Rewrite the lines below, changing each "kitchen" to "galley" and leaving everything else as it is.

:: Extracted entries ::

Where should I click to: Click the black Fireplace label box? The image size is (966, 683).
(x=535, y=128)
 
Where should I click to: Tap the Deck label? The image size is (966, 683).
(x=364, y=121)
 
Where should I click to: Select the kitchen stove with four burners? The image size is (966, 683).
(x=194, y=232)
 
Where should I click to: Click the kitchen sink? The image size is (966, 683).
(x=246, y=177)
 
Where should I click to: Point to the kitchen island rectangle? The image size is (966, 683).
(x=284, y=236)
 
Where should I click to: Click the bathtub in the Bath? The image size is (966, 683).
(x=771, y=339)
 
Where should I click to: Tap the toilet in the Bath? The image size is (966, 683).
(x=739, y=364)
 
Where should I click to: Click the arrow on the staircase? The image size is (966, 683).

:::

• **The output**:
Where should I click to: Click the black Fireplace label box? The image size is (966, 683).
(x=535, y=128)
 
Where should I click to: Tap the Deck label? The image size is (966, 683).
(x=364, y=121)
 
Where should I click to: Select the galley stove with four burners? The image size is (966, 683).
(x=194, y=232)
 
Where should I click to: Click the galley sink? The image size is (966, 683).
(x=246, y=177)
 
Where should I click to: Point to the galley island rectangle? The image size is (966, 683).
(x=284, y=236)
 
Where should I click to: Click the bathtub in the Bath? The image size is (966, 683).
(x=771, y=339)
 
Where should I click to: Tap the toilet in the Bath? The image size is (966, 683).
(x=739, y=364)
 
Where should I click to: Click the arrow on the staircase? The image size is (966, 683).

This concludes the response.